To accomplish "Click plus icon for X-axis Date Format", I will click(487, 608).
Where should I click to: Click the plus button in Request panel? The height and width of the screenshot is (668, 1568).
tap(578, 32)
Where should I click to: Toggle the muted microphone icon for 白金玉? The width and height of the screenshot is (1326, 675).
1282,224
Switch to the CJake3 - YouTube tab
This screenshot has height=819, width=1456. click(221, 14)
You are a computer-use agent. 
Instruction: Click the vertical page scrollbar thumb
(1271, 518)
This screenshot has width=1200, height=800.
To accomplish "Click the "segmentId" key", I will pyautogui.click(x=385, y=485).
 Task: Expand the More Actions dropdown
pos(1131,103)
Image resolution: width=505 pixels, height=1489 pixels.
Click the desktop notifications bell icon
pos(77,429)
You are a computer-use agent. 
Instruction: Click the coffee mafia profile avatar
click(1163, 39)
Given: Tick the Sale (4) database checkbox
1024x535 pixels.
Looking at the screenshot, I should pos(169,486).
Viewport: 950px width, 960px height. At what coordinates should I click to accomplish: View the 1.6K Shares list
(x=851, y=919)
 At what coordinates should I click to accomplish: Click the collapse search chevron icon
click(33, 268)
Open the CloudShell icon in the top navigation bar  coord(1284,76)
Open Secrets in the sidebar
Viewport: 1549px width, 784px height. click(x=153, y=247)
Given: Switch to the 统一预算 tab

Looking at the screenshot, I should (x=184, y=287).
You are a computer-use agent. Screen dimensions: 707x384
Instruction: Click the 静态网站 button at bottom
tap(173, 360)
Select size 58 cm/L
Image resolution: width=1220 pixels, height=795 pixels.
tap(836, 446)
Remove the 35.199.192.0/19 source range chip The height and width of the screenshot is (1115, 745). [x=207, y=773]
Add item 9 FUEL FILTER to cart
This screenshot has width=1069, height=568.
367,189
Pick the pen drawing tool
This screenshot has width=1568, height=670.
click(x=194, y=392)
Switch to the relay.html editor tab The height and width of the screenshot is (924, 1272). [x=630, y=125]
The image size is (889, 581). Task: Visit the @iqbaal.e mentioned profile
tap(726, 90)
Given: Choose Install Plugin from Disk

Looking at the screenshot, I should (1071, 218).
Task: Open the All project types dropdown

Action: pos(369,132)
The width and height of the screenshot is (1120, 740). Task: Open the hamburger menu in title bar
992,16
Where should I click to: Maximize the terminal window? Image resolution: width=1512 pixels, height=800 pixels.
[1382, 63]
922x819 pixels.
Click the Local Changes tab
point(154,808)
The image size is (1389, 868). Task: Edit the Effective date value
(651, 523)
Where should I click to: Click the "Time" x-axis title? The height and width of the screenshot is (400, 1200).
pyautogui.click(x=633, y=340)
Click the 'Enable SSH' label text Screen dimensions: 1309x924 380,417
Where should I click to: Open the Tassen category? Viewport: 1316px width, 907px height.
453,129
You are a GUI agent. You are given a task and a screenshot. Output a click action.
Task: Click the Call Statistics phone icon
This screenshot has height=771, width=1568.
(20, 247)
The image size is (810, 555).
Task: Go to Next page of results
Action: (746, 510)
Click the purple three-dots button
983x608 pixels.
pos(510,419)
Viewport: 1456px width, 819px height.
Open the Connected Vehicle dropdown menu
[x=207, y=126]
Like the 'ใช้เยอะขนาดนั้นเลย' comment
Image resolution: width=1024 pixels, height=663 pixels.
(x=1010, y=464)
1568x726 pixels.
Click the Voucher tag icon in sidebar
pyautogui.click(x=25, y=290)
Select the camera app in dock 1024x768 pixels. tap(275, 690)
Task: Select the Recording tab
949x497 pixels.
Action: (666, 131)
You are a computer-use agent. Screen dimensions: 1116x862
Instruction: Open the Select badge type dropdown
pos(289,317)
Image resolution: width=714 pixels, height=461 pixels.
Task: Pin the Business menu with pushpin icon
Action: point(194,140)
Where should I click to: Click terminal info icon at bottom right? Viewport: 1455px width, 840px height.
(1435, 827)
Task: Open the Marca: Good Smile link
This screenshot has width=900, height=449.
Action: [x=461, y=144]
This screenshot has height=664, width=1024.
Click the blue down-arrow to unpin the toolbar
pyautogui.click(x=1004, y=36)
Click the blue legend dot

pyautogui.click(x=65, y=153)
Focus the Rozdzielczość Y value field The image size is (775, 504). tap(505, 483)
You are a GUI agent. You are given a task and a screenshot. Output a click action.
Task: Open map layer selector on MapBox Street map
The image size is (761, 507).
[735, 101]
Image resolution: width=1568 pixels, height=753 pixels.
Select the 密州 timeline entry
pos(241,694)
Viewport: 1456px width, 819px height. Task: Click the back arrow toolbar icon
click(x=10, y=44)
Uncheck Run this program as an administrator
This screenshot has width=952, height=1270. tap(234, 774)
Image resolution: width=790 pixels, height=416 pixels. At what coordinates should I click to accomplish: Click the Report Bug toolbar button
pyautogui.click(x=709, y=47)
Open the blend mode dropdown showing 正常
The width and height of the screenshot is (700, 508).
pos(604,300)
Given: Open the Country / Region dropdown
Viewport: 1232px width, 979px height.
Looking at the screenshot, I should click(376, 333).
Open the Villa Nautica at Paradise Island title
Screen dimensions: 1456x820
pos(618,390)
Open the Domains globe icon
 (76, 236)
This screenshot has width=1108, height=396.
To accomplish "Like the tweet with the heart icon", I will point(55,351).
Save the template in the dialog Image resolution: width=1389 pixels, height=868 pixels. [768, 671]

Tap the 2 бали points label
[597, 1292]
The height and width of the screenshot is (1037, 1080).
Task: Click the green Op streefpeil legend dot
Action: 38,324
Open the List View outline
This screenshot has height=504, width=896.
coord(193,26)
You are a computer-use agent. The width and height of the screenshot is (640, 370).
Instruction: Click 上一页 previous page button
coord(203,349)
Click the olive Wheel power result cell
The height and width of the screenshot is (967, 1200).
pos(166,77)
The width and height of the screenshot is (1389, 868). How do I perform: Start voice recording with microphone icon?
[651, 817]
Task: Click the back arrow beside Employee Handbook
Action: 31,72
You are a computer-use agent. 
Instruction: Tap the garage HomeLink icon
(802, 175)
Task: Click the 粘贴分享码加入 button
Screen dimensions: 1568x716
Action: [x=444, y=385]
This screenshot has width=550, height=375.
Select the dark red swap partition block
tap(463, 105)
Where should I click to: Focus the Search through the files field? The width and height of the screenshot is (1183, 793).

__Do this__
Reproduce the entire listing above verbatim, copying every line without any change.

__Answer to this exercise__
To accomplish "Click plus icon for X-axis Date Format", I will click(487, 608).
Where should I click to: Click the plus button in Request panel? The height and width of the screenshot is (668, 1568).
tap(578, 32)
Where should I click to: Toggle the muted microphone icon for 白金玉? The width and height of the screenshot is (1326, 675).
1282,224
Switch to the CJake3 - YouTube tab
This screenshot has height=819, width=1456. click(221, 14)
You are a computer-use agent. 
Instruction: Click the vertical page scrollbar thumb
(1271, 518)
This screenshot has width=1200, height=800.
To accomplish "Click the "segmentId" key", I will pyautogui.click(x=385, y=485).
 Task: Expand the More Actions dropdown
pos(1131,103)
Image resolution: width=505 pixels, height=1489 pixels.
Click the desktop notifications bell icon
pos(77,429)
You are a computer-use agent. 
Instruction: Click the coffee mafia profile avatar
click(1163, 39)
Given: Tick the Sale (4) database checkbox
1024x535 pixels.
Looking at the screenshot, I should pos(169,486).
Viewport: 950px width, 960px height. At what coordinates should I click to accomplish: View the 1.6K Shares list
(x=851, y=919)
 At what coordinates should I click to accomplish: Click the collapse search chevron icon
click(33, 268)
Open the CloudShell icon in the top navigation bar  coord(1284,76)
Open Secrets in the sidebar
Viewport: 1549px width, 784px height. click(x=153, y=247)
Given: Switch to the 统一预算 tab

Looking at the screenshot, I should (x=184, y=287).
You are a computer-use agent. Screen dimensions: 707x384
Instruction: Click the 静态网站 button at bottom
tap(173, 360)
Select size 58 cm/L
Image resolution: width=1220 pixels, height=795 pixels.
tap(836, 446)
Remove the 35.199.192.0/19 source range chip The height and width of the screenshot is (1115, 745). [x=207, y=773]
Add item 9 FUEL FILTER to cart
This screenshot has width=1069, height=568.
367,189
Pick the pen drawing tool
This screenshot has width=1568, height=670.
click(x=194, y=392)
Switch to the relay.html editor tab The height and width of the screenshot is (924, 1272). [x=630, y=125]
The image size is (889, 581). Task: Visit the @iqbaal.e mentioned profile
tap(726, 90)
Given: Choose Install Plugin from Disk

Looking at the screenshot, I should (1071, 218).
Task: Open the All project types dropdown

Action: pos(369,132)
The width and height of the screenshot is (1120, 740). Task: Open the hamburger menu in title bar
992,16
Where should I click to: Maximize the terminal window? Image resolution: width=1512 pixels, height=800 pixels.
[1382, 63]
922x819 pixels.
Click the Local Changes tab
point(154,808)
The image size is (1389, 868). Task: Edit the Effective date value
(651, 523)
Where should I click to: Click the "Time" x-axis title? The height and width of the screenshot is (400, 1200).
pyautogui.click(x=633, y=340)
Click the 'Enable SSH' label text Screen dimensions: 1309x924 380,417
Where should I click to: Open the Tassen category? Viewport: 1316px width, 907px height.
453,129
You are a GUI agent. You are given a task and a screenshot. Output a click action.
Task: Click the Call Statistics phone icon
This screenshot has height=771, width=1568.
(20, 247)
The image size is (810, 555).
Task: Go to Next page of results
Action: (746, 510)
Click the purple three-dots button
983x608 pixels.
pos(510,419)
Viewport: 1456px width, 819px height.
Open the Connected Vehicle dropdown menu
[x=207, y=126]
Like the 'ใช้เยอะขนาดนั้นเลย' comment
Image resolution: width=1024 pixels, height=663 pixels.
(x=1010, y=464)
1568x726 pixels.
Click the Voucher tag icon in sidebar
pyautogui.click(x=25, y=290)
Select the camera app in dock 1024x768 pixels. tap(275, 690)
Task: Select the Recording tab
949x497 pixels.
Action: (666, 131)
You are a computer-use agent. Screen dimensions: 1116x862
Instruction: Open the Select badge type dropdown
pos(289,317)
Image resolution: width=714 pixels, height=461 pixels.
Task: Pin the Business menu with pushpin icon
Action: point(194,140)
Where should I click to: Click terminal info icon at bottom right? Viewport: 1455px width, 840px height.
(1435, 827)
Task: Open the Marca: Good Smile link
This screenshot has width=900, height=449.
Action: [x=461, y=144]
This screenshot has height=664, width=1024.
Click the blue down-arrow to unpin the toolbar
pyautogui.click(x=1004, y=36)
Click the blue legend dot

pyautogui.click(x=65, y=153)
Focus the Rozdzielczość Y value field The image size is (775, 504). tap(505, 483)
You are a GUI agent. You are given a task and a screenshot. Output a click action.
Task: Open map layer selector on MapBox Street map
The image size is (761, 507).
[735, 101]
Image resolution: width=1568 pixels, height=753 pixels.
Select the 密州 timeline entry
pos(241,694)
Viewport: 1456px width, 819px height. Task: Click the back arrow toolbar icon
click(x=10, y=44)
Uncheck Run this program as an administrator
This screenshot has width=952, height=1270. tap(234, 774)
Image resolution: width=790 pixels, height=416 pixels. At what coordinates should I click to accomplish: Click the Report Bug toolbar button
pyautogui.click(x=709, y=47)
Open the blend mode dropdown showing 正常
The width and height of the screenshot is (700, 508).
pos(604,300)
Given: Open the Country / Region dropdown
Viewport: 1232px width, 979px height.
Looking at the screenshot, I should click(376, 333).
Open the Villa Nautica at Paradise Island title
Screen dimensions: 1456x820
pos(618,390)
Open the Domains globe icon
 (76, 236)
This screenshot has width=1108, height=396.
To accomplish "Like the tweet with the heart icon", I will point(55,351).
Save the template in the dialog Image resolution: width=1389 pixels, height=868 pixels. [768, 671]

Tap the 2 бали points label
[597, 1292]
The height and width of the screenshot is (1037, 1080).
Task: Click the green Op streefpeil legend dot
Action: 38,324
Open the List View outline
This screenshot has height=504, width=896.
coord(193,26)
You are a computer-use agent. The width and height of the screenshot is (640, 370).
Instruction: Click 上一页 previous page button
coord(203,349)
Click the olive Wheel power result cell
The height and width of the screenshot is (967, 1200).
pos(166,77)
The width and height of the screenshot is (1389, 868). How do I perform: Start voice recording with microphone icon?
[651, 817]
Task: Click the back arrow beside Employee Handbook
Action: 31,72
You are a computer-use agent. 
Instruction: Tap the garage HomeLink icon
(802, 175)
Task: Click the 粘贴分享码加入 button
Screen dimensions: 1568x716
Action: [x=444, y=385]
This screenshot has width=550, height=375.
Select the dark red swap partition block
tap(463, 105)
Where should I click to: Focus the Search through the files field? The width and height of the screenshot is (1183, 793).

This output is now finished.